As you make decisions about the upcoming crop year, the BigYield.us team shares the following five tips to guide your thoughts about your own operation.

  1. Know your goals. To prepare for the year, set goals related to each facet of your operation. In your crop production business, you may seek to improve yields or crop quality, or you may like to more efficiently manage your crop input investments. Setting good goals requires that they be specific, measurable, actionable, realistic and timed.
  2. Evaluate nutrient removal. The high 2014 cropyields not only led to large total production numbers, but they also contributed to significant nutrient removal. The Ag PhD Fertilizer Removal by Crop app estimates nutrients removed based on the given crop and yield level entered. Based on U.S. corn yields that averaged 171 bushels per acre in 2014, the app estimates that producing corn grain alone removed 115 pounds of nitrogen, 60 pounds of phosphate and 43 pounds of potassium. For soybeans that yielded 47.8 bushels on average in the U.S., fertilizer removal was an estimated 155 pounds of nitrogen, 35 pounds of phosphate and 56 pounds of potassium.In both corn and soybeans, the stover contributed to additional nutrient removal. To estimate specific nutrient removal data for your farm, try using the Fertilizer Removal by Crop app.
  3. Manage risk. Given changes in total production, the commodity price environment varies significantly relative to prices received just a few years ago.The U.S. corn average farm price in 2012/2013 averaged $6.89 per bushel, but in January 2015, USDA projected that the 2014/2015 price would average $3.65. In 2012/2013, the U.S. soybean farm price averaged $14.40 per bushel, and in January 2015, USDA predicted a $10.20 price per bushel average for 2014/2015. Lower prices make risk management even more crucial.
  4. Assess cash flow.
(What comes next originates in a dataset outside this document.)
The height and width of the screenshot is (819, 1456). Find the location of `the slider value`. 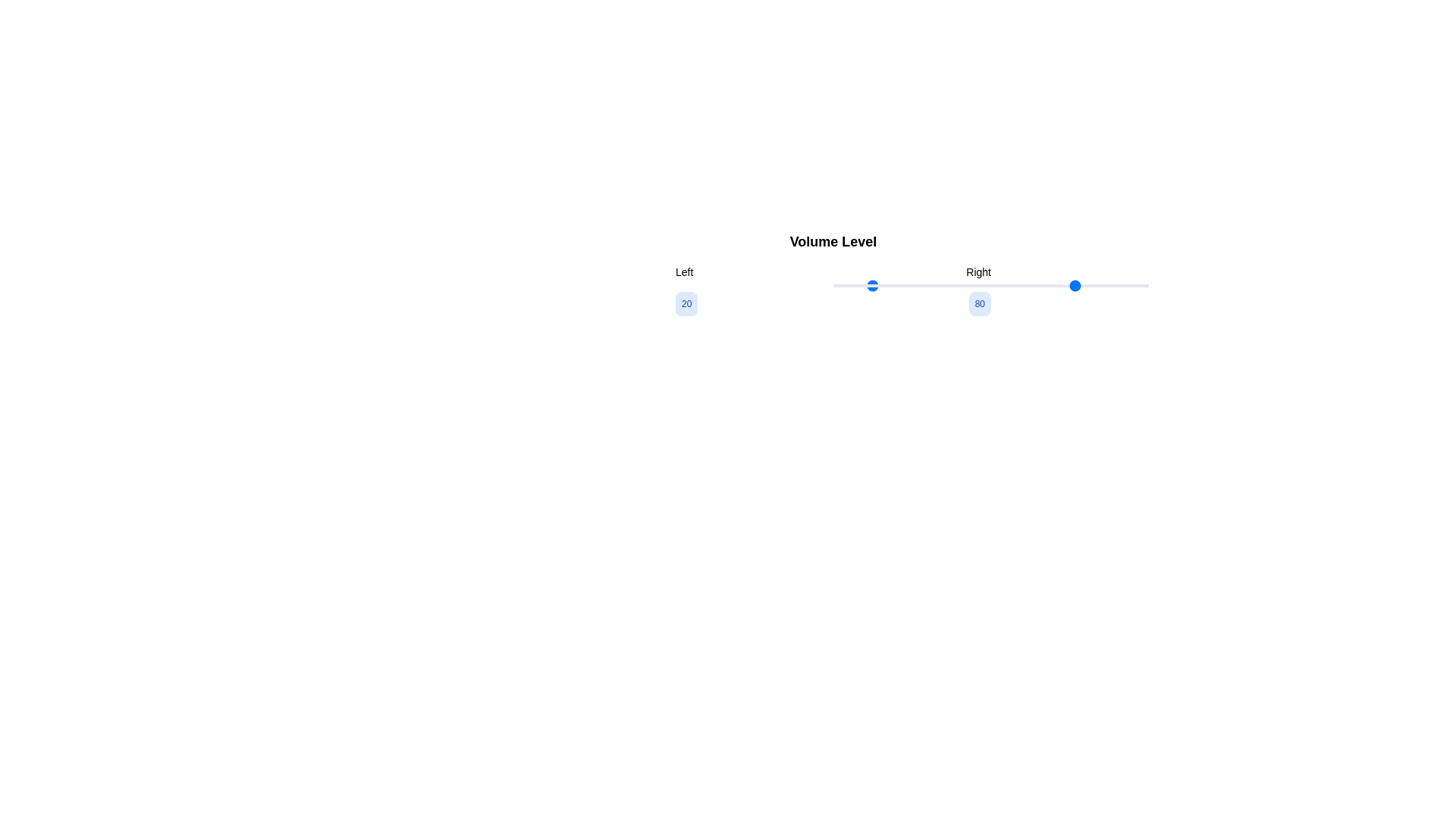

the slider value is located at coordinates (930, 286).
When crop prices drop, cash flow management needs heighten as revenue-generation potential changes. To support cash flow, you may identify opportunities to grow cash inflows or control cash-based expenses.
  5. Consider marketing options. Effective marketing strategies may improve your operation’s ability to record solid top-line numbers. Such marketing options may include storing grain, selecting market opportunities that offer premiums or arranging contracts that secure a suitable price.